[Stored data entries]
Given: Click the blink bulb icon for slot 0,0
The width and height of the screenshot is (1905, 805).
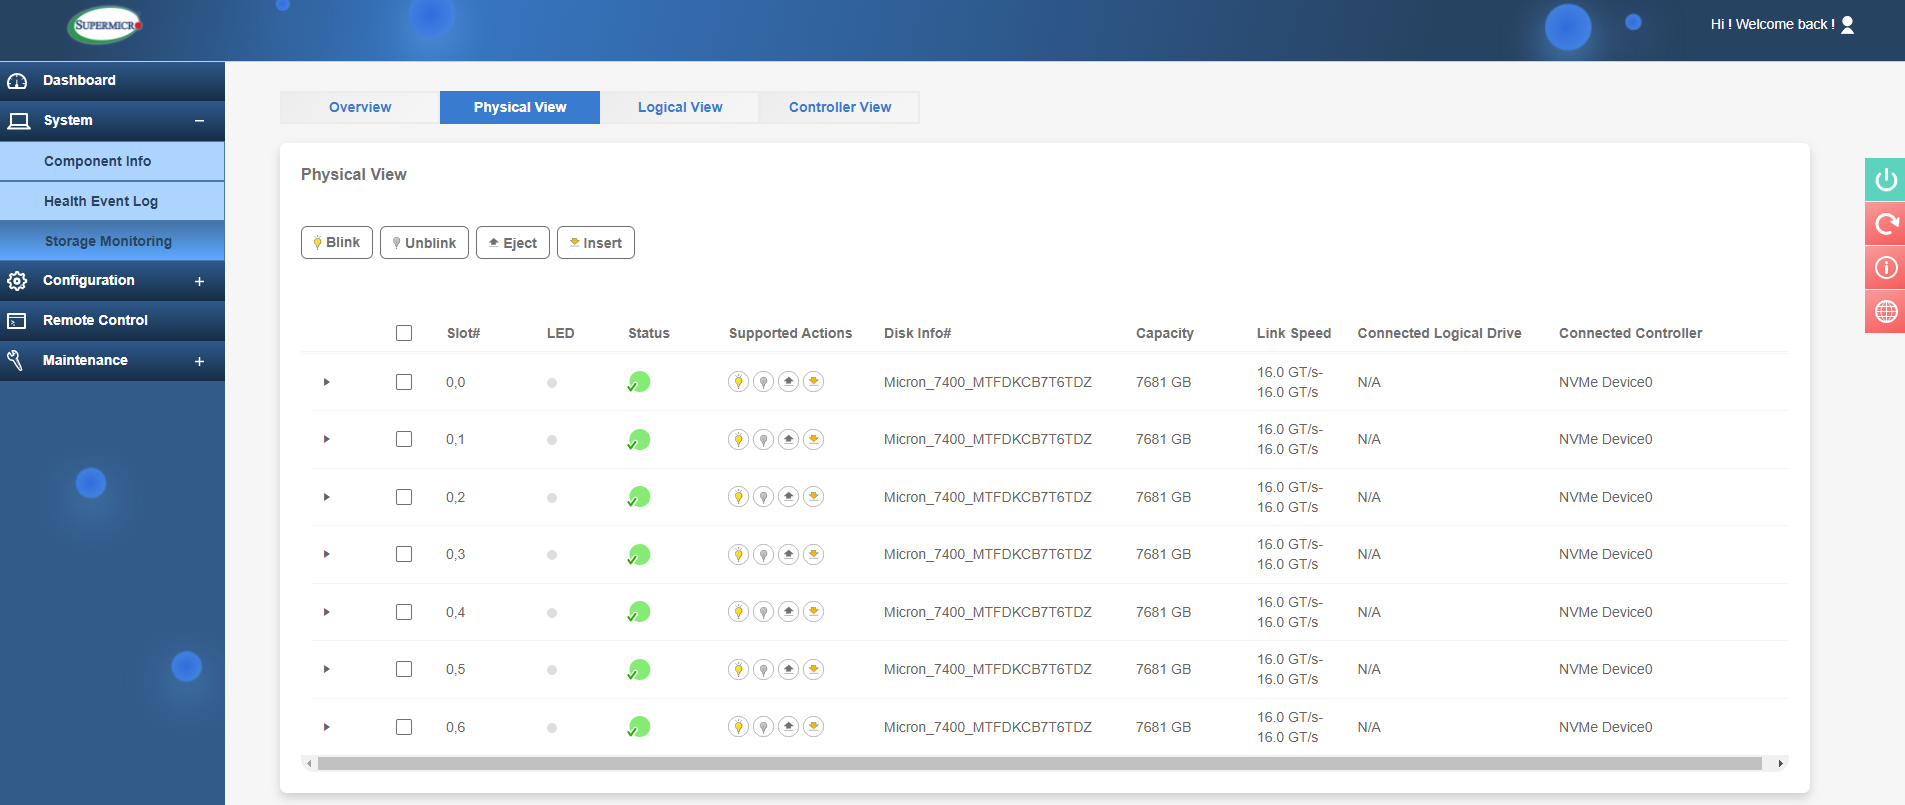Looking at the screenshot, I should click(738, 382).
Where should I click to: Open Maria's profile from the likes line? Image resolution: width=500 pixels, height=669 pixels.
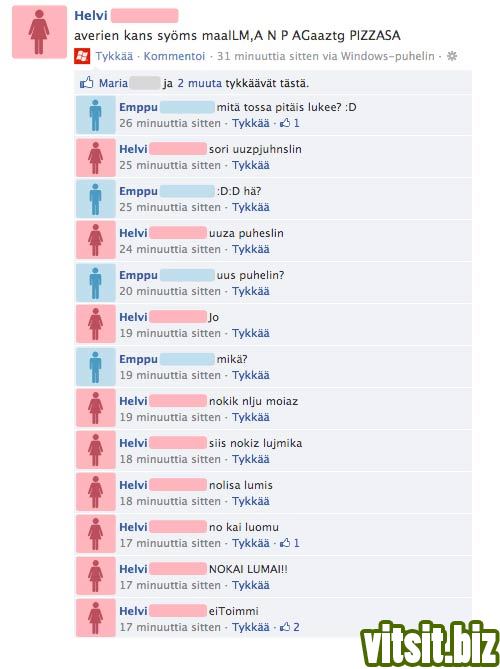tap(113, 83)
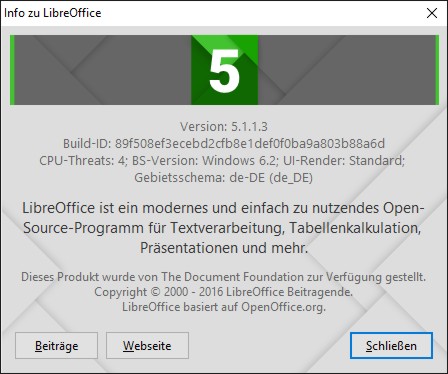Click the Schließen button
The width and height of the screenshot is (448, 374).
391,345
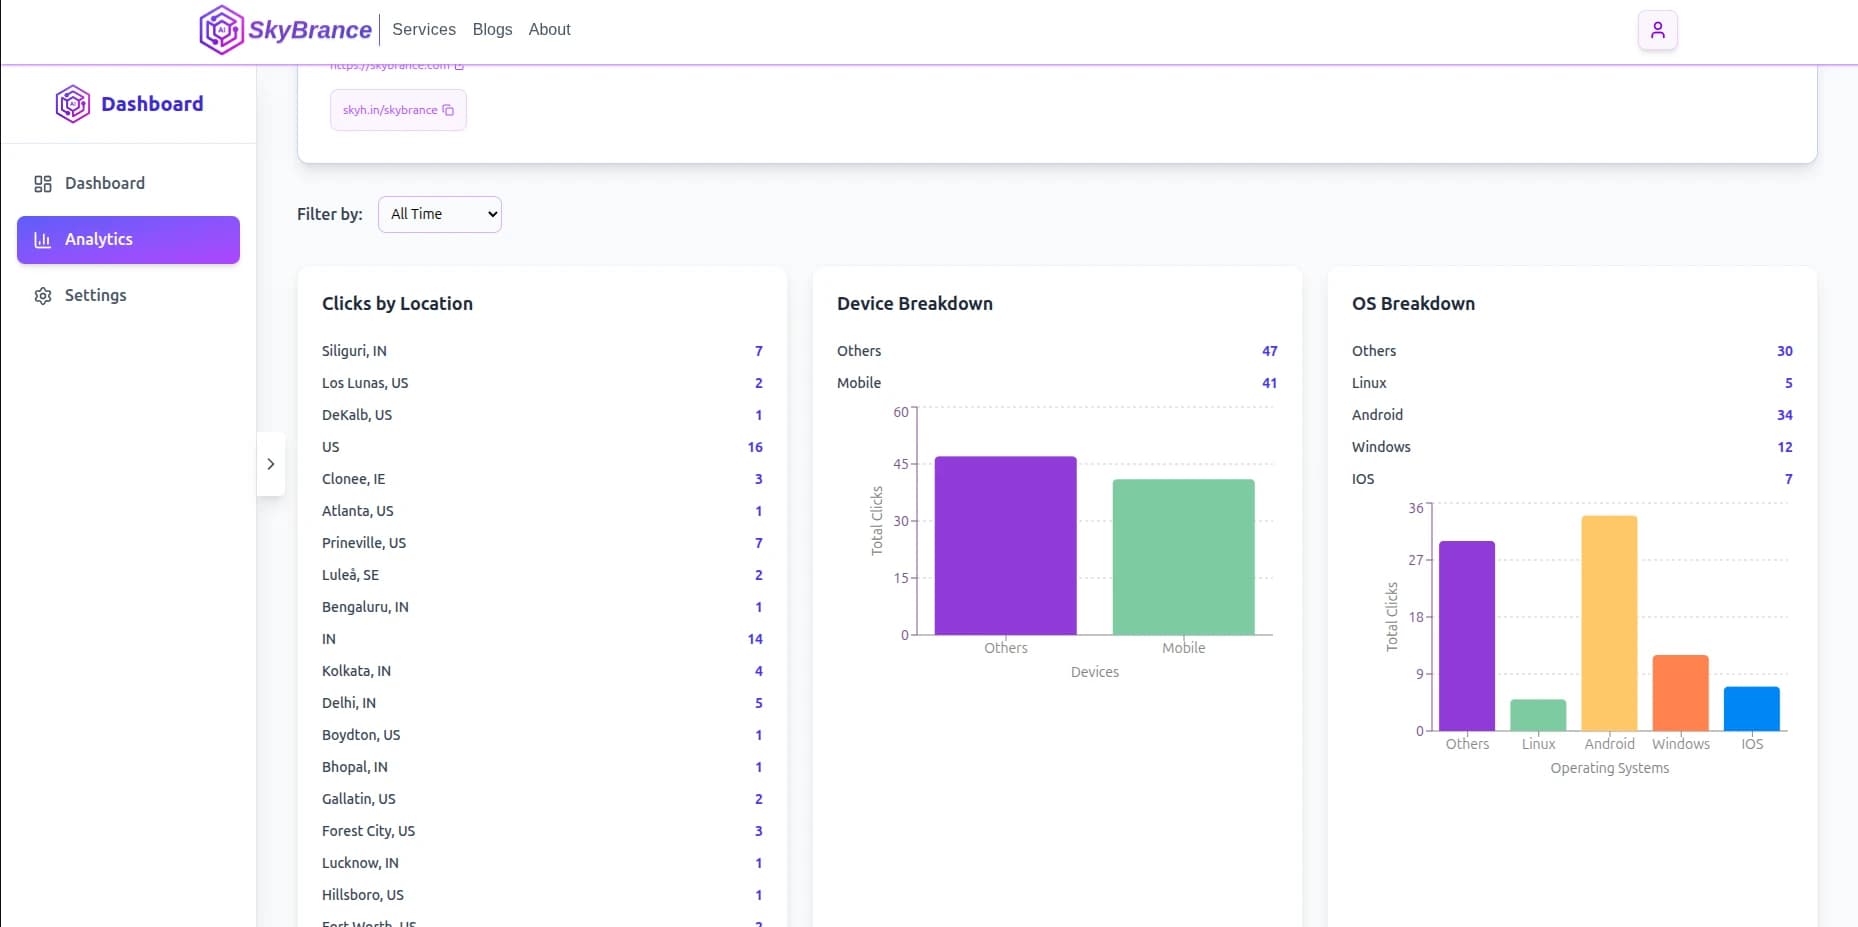This screenshot has width=1858, height=927.
Task: Click the Settings gear icon in sidebar
Action: [x=43, y=296]
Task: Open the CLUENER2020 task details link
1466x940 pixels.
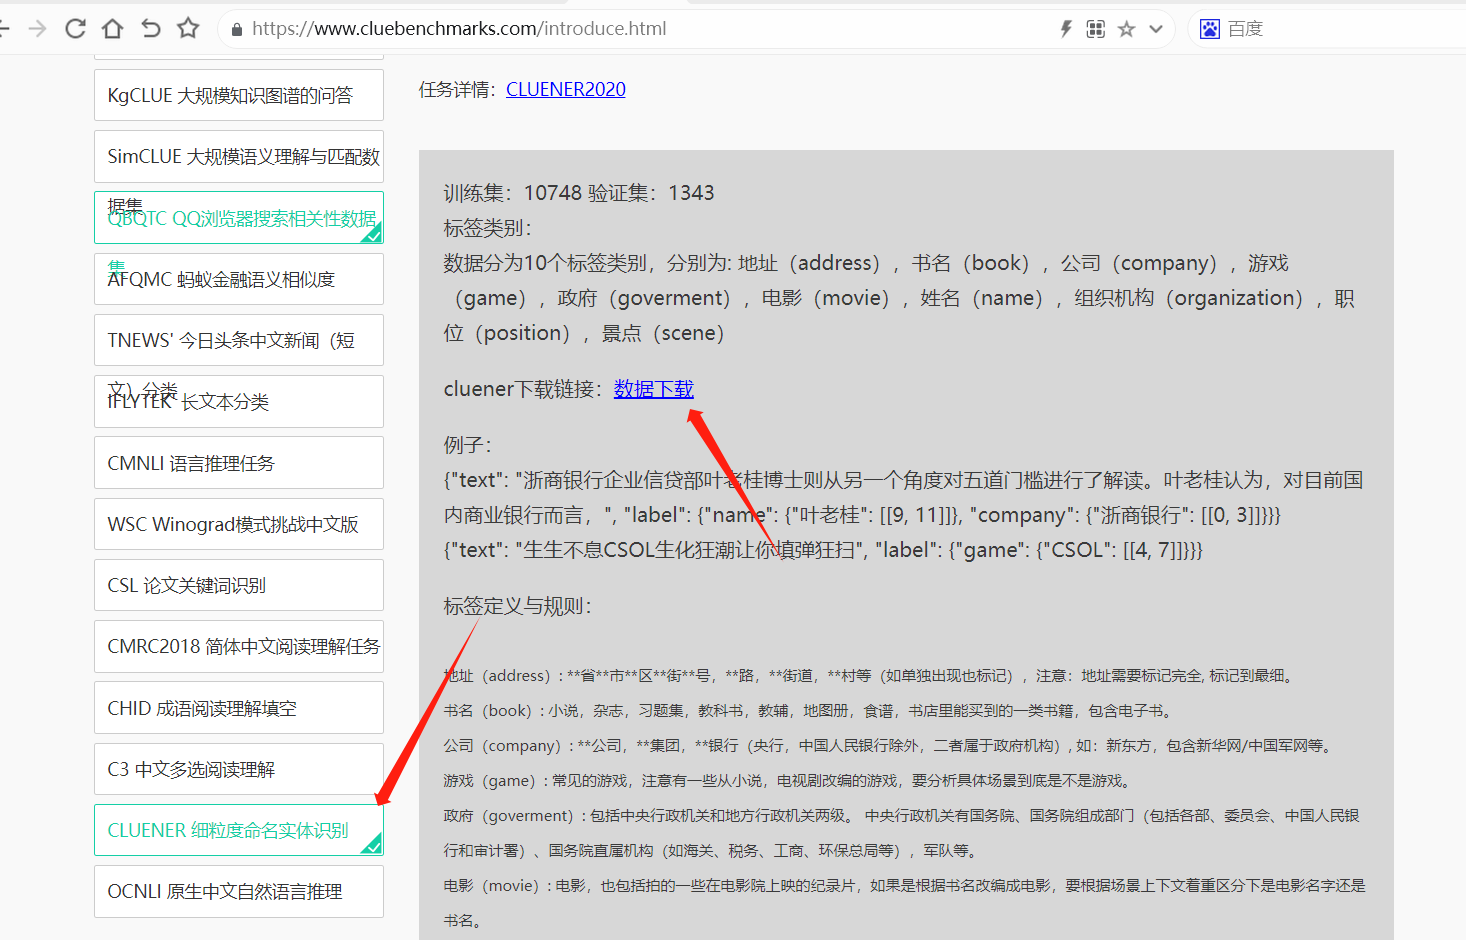Action: click(x=565, y=89)
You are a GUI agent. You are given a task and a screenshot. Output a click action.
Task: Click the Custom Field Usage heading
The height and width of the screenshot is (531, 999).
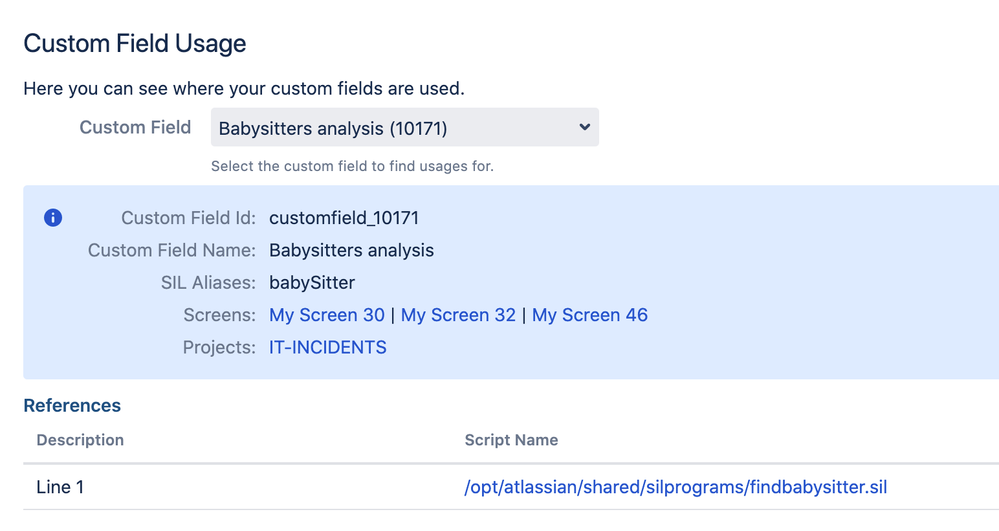coord(135,44)
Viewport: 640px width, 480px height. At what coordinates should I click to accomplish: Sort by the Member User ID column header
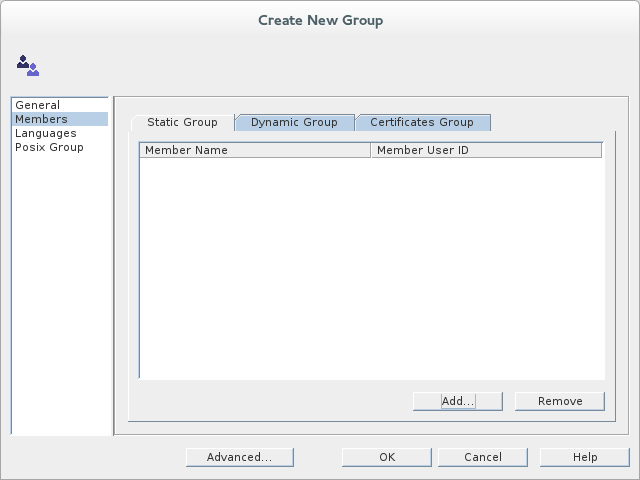pyautogui.click(x=486, y=150)
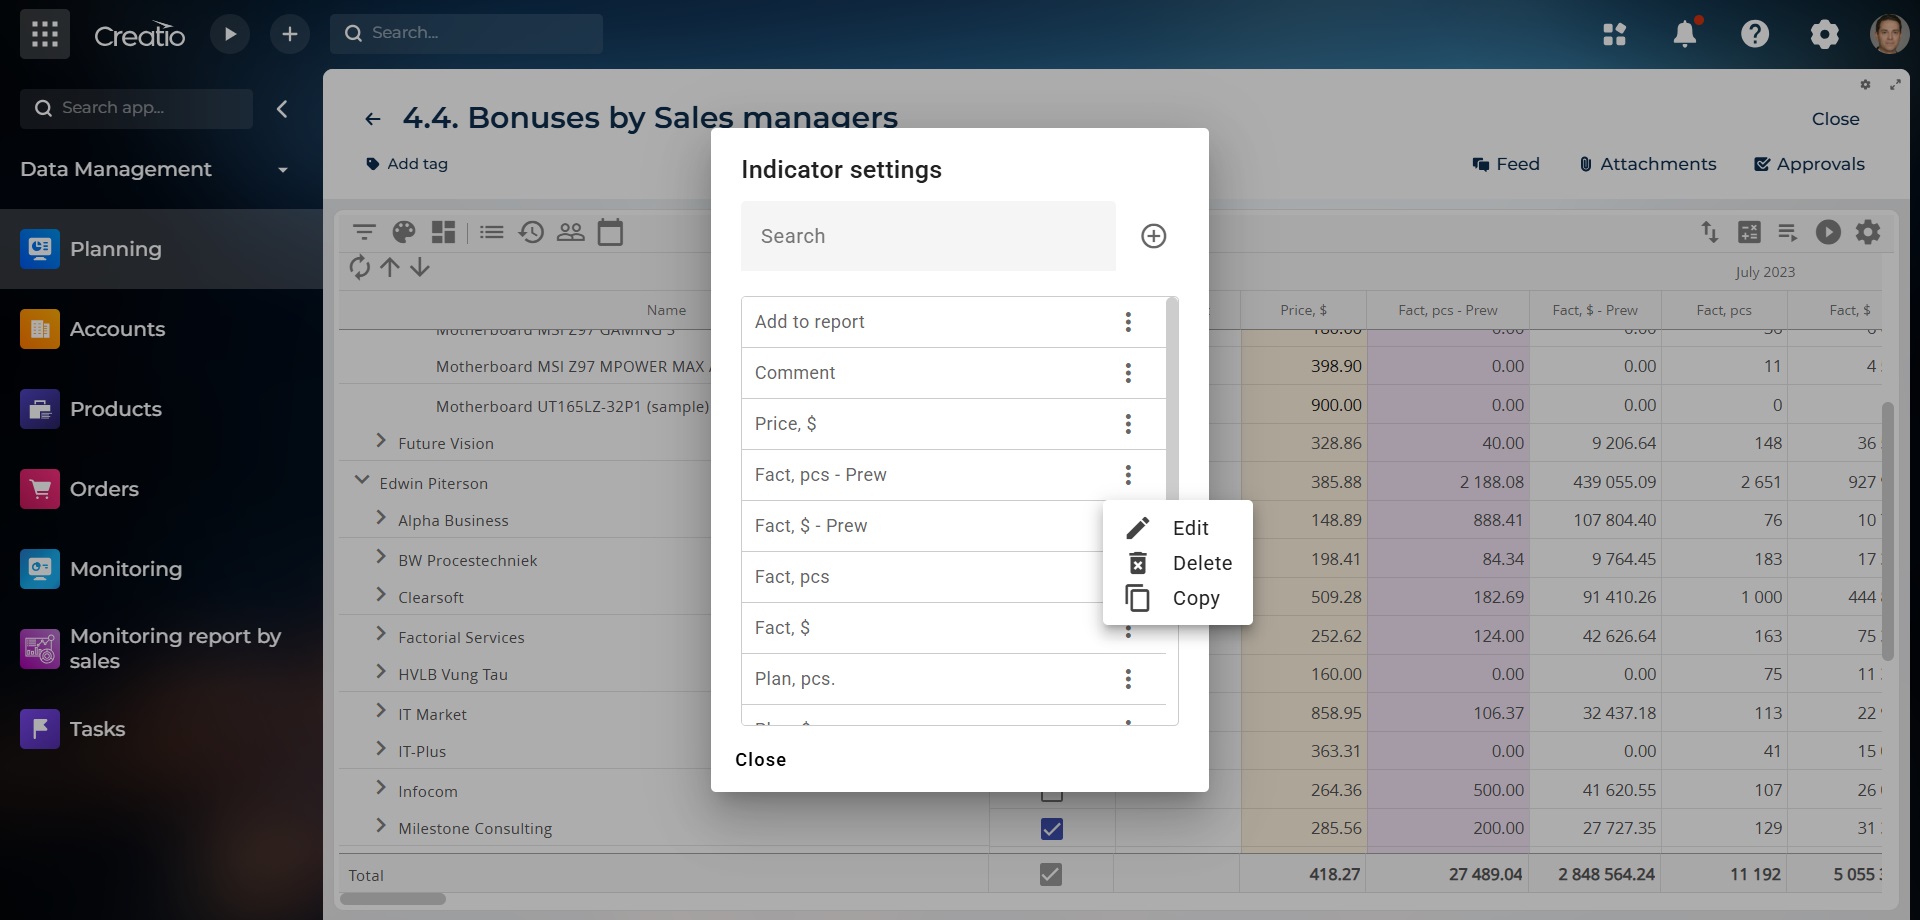Select Edit from the context menu
This screenshot has height=920, width=1920.
tap(1189, 528)
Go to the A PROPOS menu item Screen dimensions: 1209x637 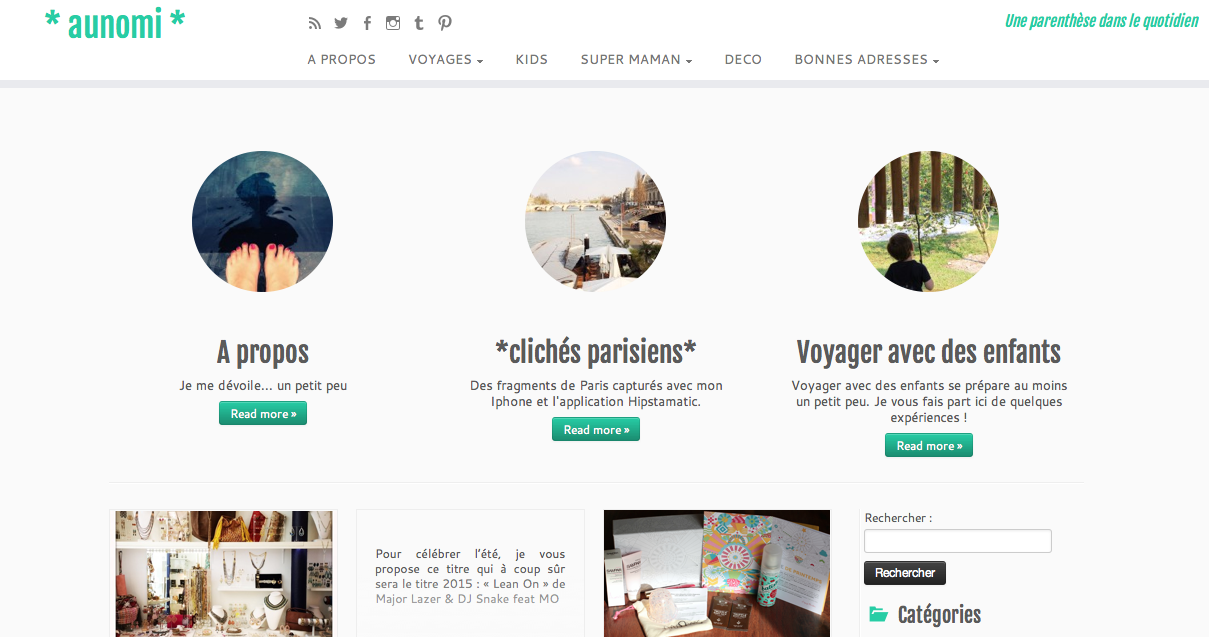click(342, 60)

- **Exercise brief**
For this exercise, set down the lines in the entries above from the one with "Where should I" through the one with "Task: Click the Custom Field Usage heading" exactly as written, without any pictures.

- **Completed task**
Where should I click to: Open Maria's profile from the likes line? Image resolution: width=500 pixels, height=669 pixels.
tap(113, 83)
Click the Schließen button
The width and height of the screenshot is (448, 374).
391,345
This screenshot has width=1858, height=927.
Task: Click the Settings gear icon in sidebar
Action: [x=43, y=296]
Task: Open the CLUENER2020 task details link
1466x940 pixels.
Action: click(x=565, y=89)
You are a GUI agent. You are given a task and a screenshot. Output a click action.
Task: Click the Custom Field Usage heading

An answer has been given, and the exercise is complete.